You will want to check out these. https://mccowntech.wptstaging.space/product-category/surge-protectors/rack-m... They are made to fit into the 1U APC Chassis PRM24. We rely on them heavily in the WISP Market. I've had equipment on a tower that was physically destroyed by lightening, and the Router Port on the other side of these arrestors was just fine.

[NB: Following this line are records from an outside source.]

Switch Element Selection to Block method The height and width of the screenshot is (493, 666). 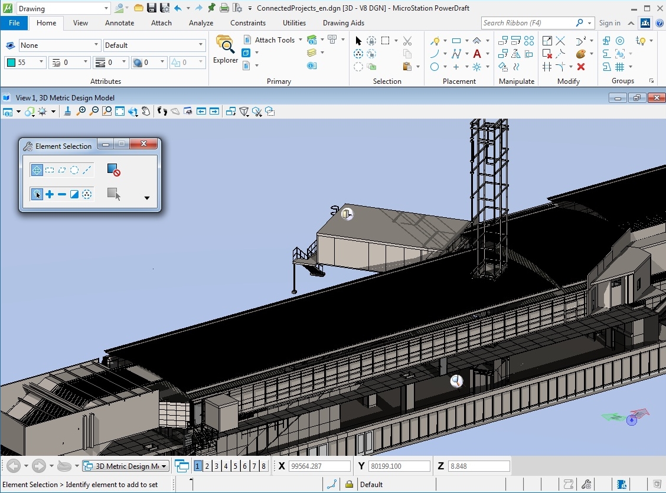[x=50, y=170]
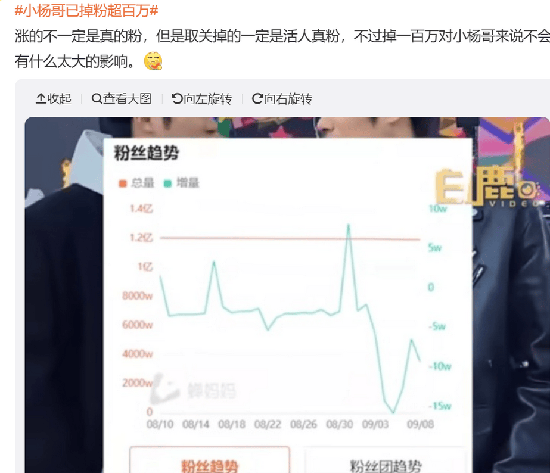This screenshot has width=550, height=473.
Task: Click the 粉丝趋势 chart title
Action: [147, 153]
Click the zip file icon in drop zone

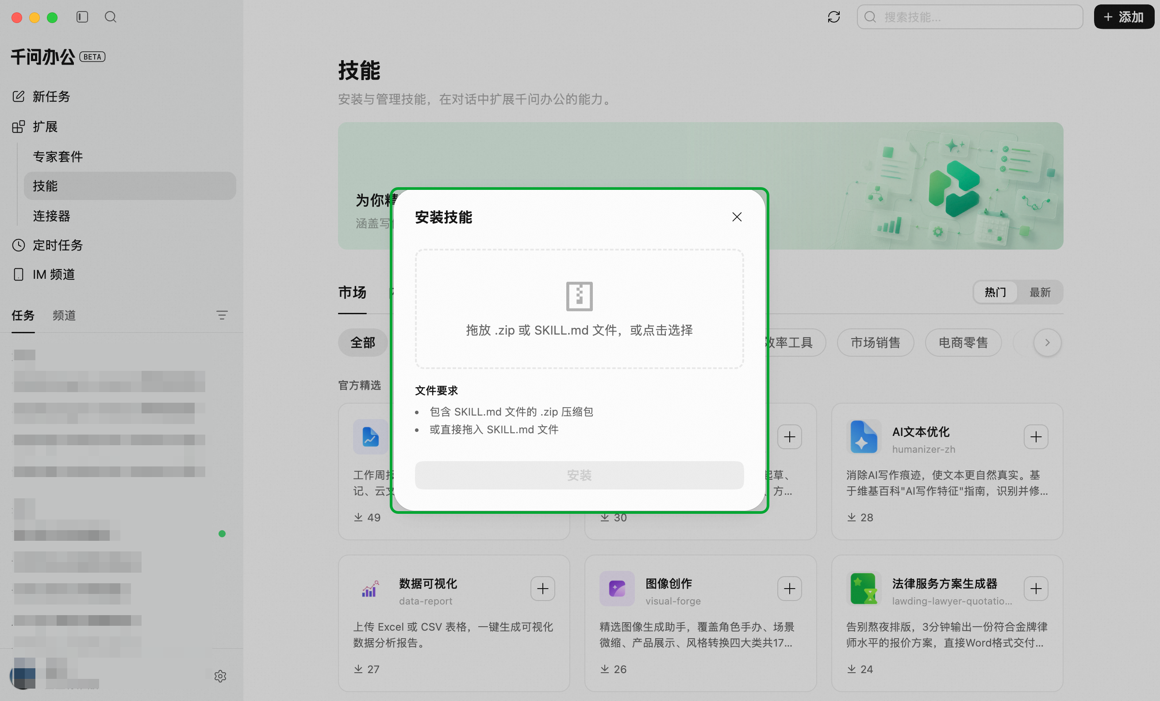[579, 296]
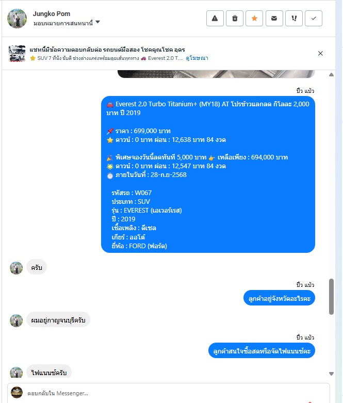Click the Jungko Pom contact name

tap(52, 13)
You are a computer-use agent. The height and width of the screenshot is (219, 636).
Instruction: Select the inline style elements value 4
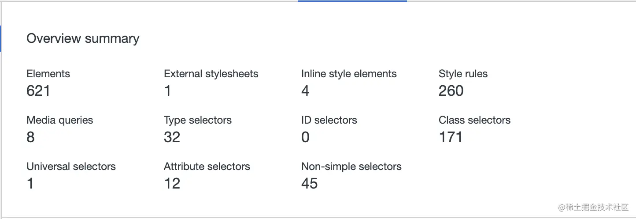coord(305,91)
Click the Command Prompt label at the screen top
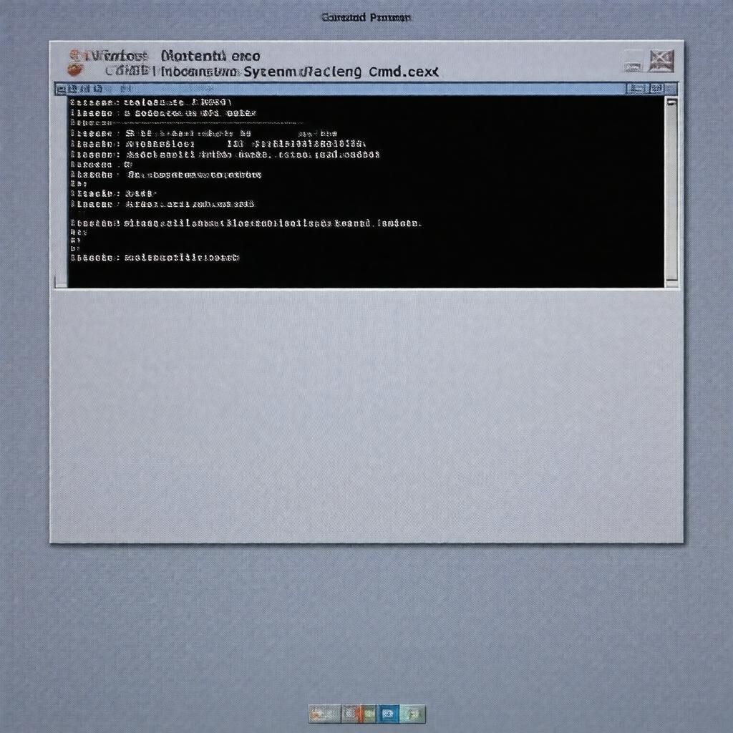The width and height of the screenshot is (733, 733). (366, 17)
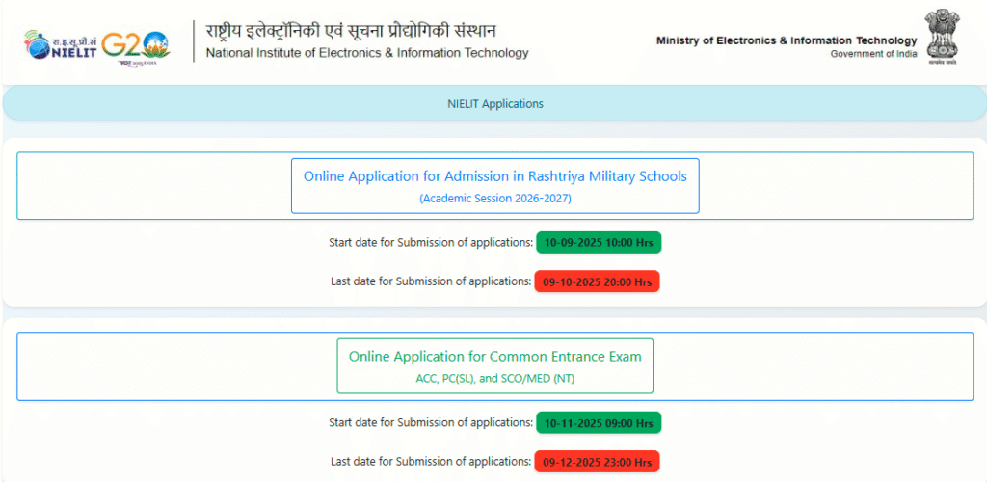987x482 pixels.
Task: Click the Common Entrance Exam last date label
Action: 430,461
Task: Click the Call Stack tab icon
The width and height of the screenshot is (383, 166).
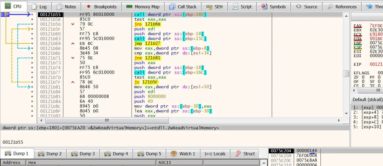Action: (x=173, y=7)
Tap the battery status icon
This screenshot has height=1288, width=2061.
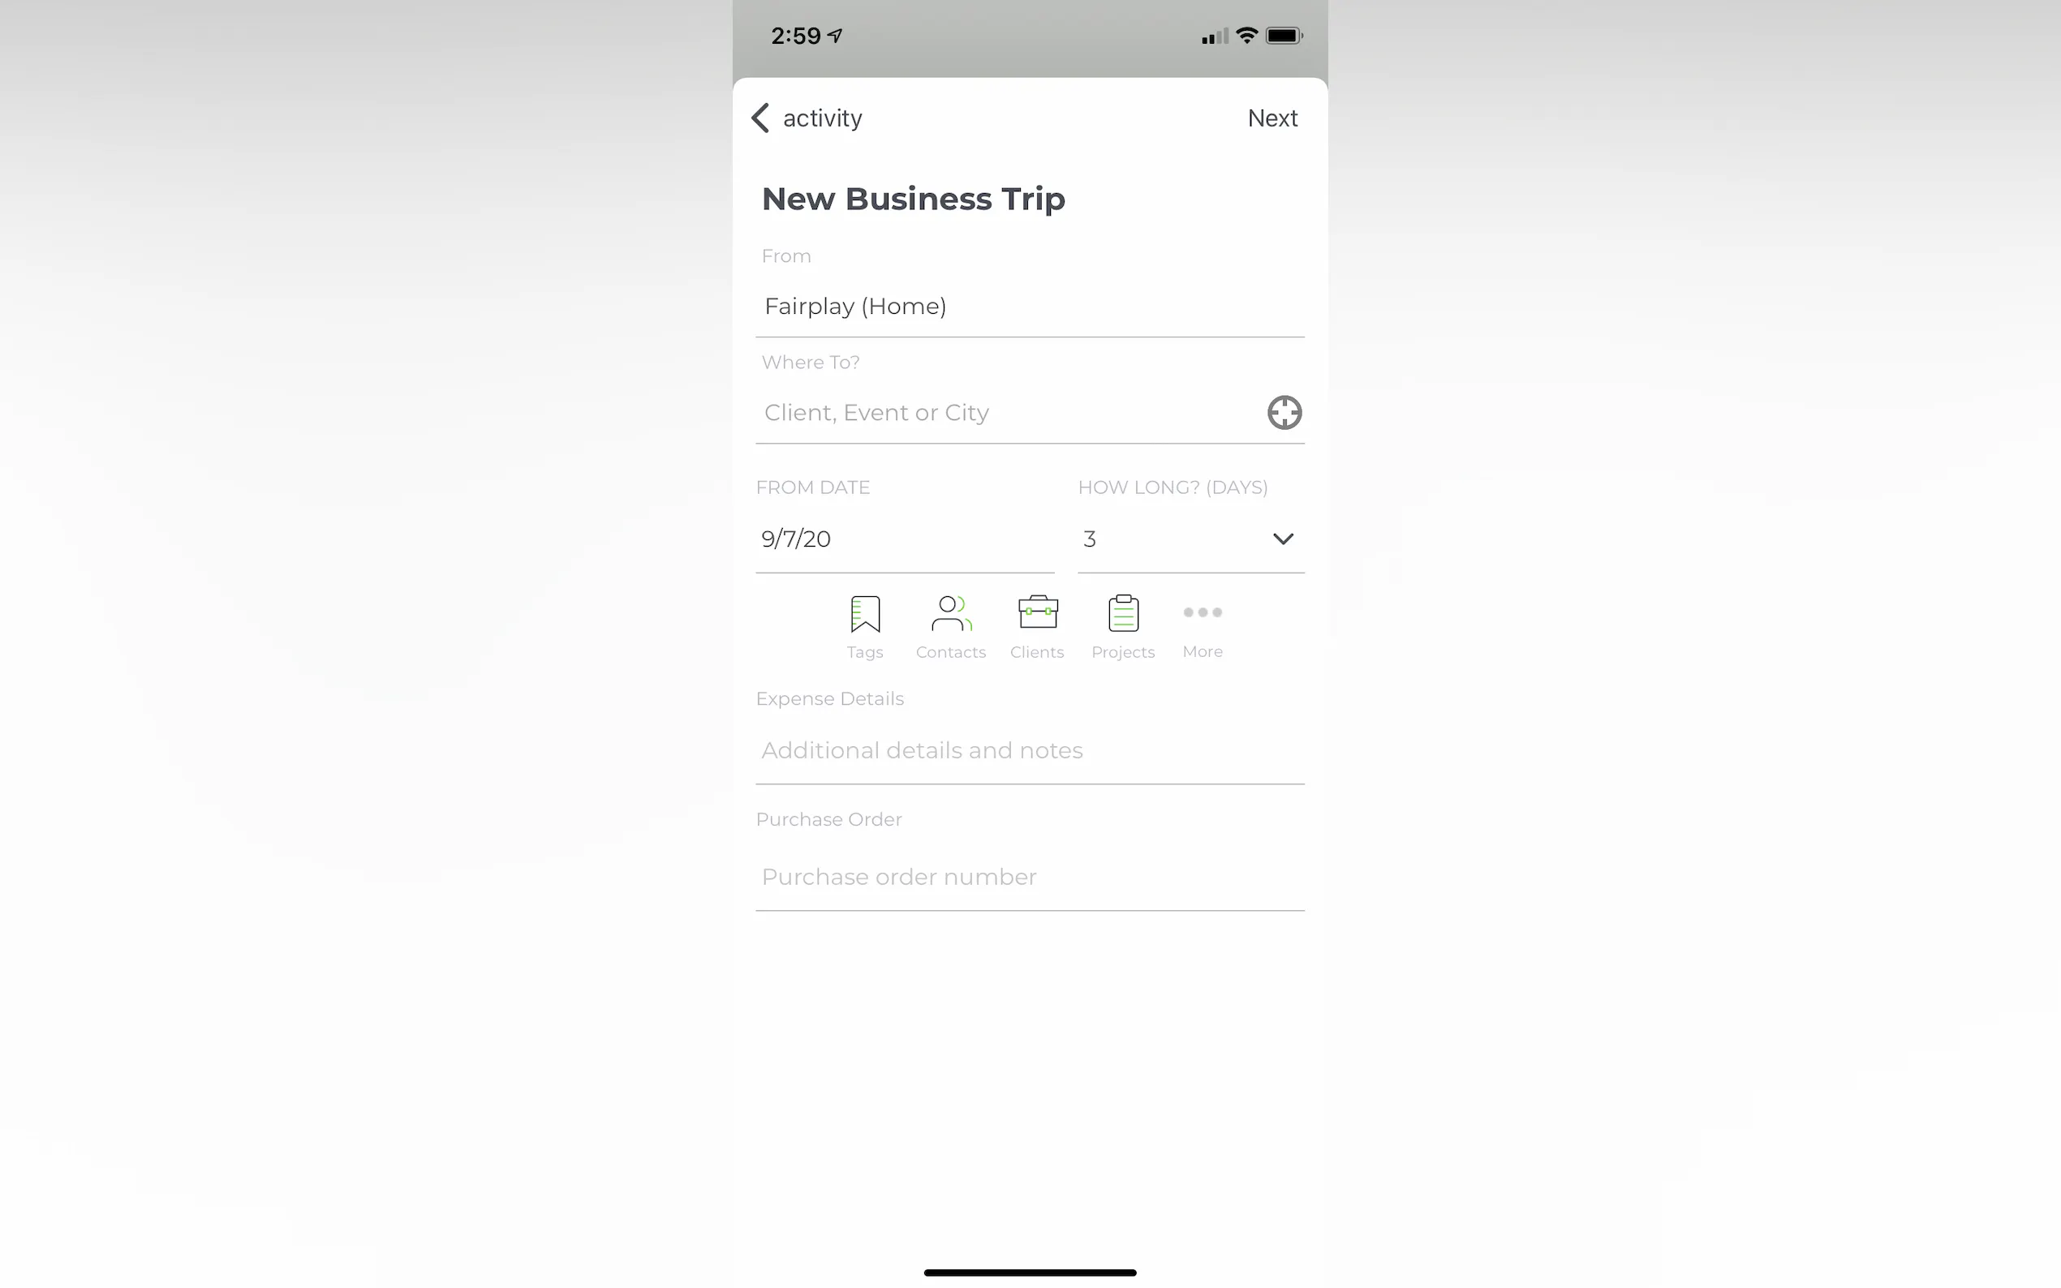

On 8/13/2019 1:51 PM, Rob Pickering wrote:
On Tue, 13 Aug 2019 at 19:23, Javier J <javier@advancedmachines.us <mailto:javier@advancedmachines.us>> wrote:
I'm working with a client site that has been hit twice, very close by lightening.
I did lots of electrical work/upgrades/grounding but now I want to focus on protecting Ethernet connections between core switching/other devices that can't be migrated to fiber optic.
I was looking for surge protection devices for Ethernet but have never shopped for anything like this before. Was wondering if anyone has deployed a solution? They don't have a large presence on site (I have been moving all of their core stuff to AWS) but they still have core networking / connectivity and PoE cameras / APs around the property. Since migrating their onsite servers/infra to the cloud, now their connectivity is even more important.
The correct answer is use fiber.
If you really, really can't then APC make a single port transient arrestor p/n PNET1GB.
I've used these in the past for a PoE phone in a wooden gatehouse hut right on the 100M max length with no power for active kit and they seem to work fine. I'm using one at the moment for a PoE access point in my garden shed. Not sure I would bring an inter building link in copper onto an expensive core switch though.
Don't know of anything in higher density than "one port".